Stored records
------------------------------------------------------------------------

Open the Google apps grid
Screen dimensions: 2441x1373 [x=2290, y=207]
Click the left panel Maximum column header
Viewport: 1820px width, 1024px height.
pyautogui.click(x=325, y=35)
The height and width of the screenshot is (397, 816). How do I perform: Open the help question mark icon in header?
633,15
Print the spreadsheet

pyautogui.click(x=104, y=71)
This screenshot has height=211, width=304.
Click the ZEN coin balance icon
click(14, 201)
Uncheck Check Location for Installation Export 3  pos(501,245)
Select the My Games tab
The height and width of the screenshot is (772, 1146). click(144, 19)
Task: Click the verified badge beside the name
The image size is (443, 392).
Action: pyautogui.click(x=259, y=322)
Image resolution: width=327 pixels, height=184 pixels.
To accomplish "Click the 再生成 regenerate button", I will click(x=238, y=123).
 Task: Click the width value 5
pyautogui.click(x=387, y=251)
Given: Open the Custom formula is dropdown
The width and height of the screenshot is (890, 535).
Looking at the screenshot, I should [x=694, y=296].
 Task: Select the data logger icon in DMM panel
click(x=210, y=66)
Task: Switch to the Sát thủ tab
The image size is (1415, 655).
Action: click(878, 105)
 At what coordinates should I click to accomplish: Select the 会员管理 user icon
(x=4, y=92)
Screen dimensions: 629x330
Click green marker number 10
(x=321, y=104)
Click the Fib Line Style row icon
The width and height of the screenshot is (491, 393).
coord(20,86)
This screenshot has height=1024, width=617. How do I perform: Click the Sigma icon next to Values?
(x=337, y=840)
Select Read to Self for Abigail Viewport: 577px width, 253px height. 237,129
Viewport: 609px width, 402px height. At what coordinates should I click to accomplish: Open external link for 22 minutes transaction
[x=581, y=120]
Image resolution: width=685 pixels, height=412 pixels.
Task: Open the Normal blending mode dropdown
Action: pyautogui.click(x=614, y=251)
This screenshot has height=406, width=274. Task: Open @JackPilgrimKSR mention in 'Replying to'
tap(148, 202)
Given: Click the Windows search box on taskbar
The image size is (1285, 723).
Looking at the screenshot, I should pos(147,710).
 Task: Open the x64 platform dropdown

------------------------------------------------------------------------

Instructions to follow
Rewrite every line of the listing above as a JSON array of strings, one string per line, skipping blank lines.

Expected output
[
  "Open the Google apps grid",
  "Screen dimensions: 2441x1373 [x=2290, y=207]",
  "Click the left panel Maximum column header",
  "Viewport: 1820px width, 1024px height.",
  "pyautogui.click(x=325, y=35)",
  "The height and width of the screenshot is (397, 816). How do I perform: Open the help question mark icon in header?",
  "633,15",
  "Print the spreadsheet",
  "pyautogui.click(x=104, y=71)",
  "This screenshot has height=211, width=304.",
  "Click the ZEN coin balance icon",
  "click(14, 201)",
  "Uncheck Check Location for Installation Export 3  pos(501,245)",
  "Select the My Games tab",
  "The height and width of the screenshot is (772, 1146). click(144, 19)",
  "Task: Click the verified badge beside the name",
  "The image size is (443, 392).",
  "Action: pyautogui.click(x=259, y=322)",
  "Image resolution: width=327 pixels, height=184 pixels.",
  "To accomplish \"Click the 再生成 regenerate button\", I will click(x=238, y=123).",
  " Task: Click the width value 5",
  "pyautogui.click(x=387, y=251)",
  "Given: Open the Custom formula is dropdown",
  "The width and height of the screenshot is (890, 535).",
  "Looking at the screenshot, I should [x=694, y=296].",
  " Task: Select the data logger icon in DMM panel",
  "click(x=210, y=66)",
  "Task: Switch to the Sát thủ tab",
  "The image size is (1415, 655).",
  "Action: click(878, 105)",
  " At what coordinates should I click to accomplish: Select the 会员管理 user icon",
  "(x=4, y=92)",
  "Screen dimensions: 629x330",
  "Click green marker number 10",
  "(x=321, y=104)",
  "Click the Fib Line Style row icon",
  "The width and height of the screenshot is (491, 393).",
  "coord(20,86)",
  "This screenshot has height=1024, width=617. How do I perform: Click the Sigma icon next to Values?",
  "(x=337, y=840)",
  "Select Read to Self for Abigail Viewport: 577px width, 253px height. 237,129",
  "Viewport: 609px width, 402px height. At what coordinates should I click to accomplish: Open external link for 22 minutes transaction",
  "[x=581, y=120]",
  "Image resolution: width=685 pixels, height=412 pixels.",
  "Task: Open the Normal blending mode dropdown",
  "Action: pyautogui.click(x=614, y=251)",
  "This screenshot has height=406, width=274. Task: Open @JackPilgrimKSR mention in 'Replying to'",
  "tap(148, 202)",
  "Given: Click the Windows search box on taskbar",
  "The image size is (1285, 723).",
  "Looking at the screenshot, I should pos(147,710).",
  " Task: Open the x64 platform dropdown"
]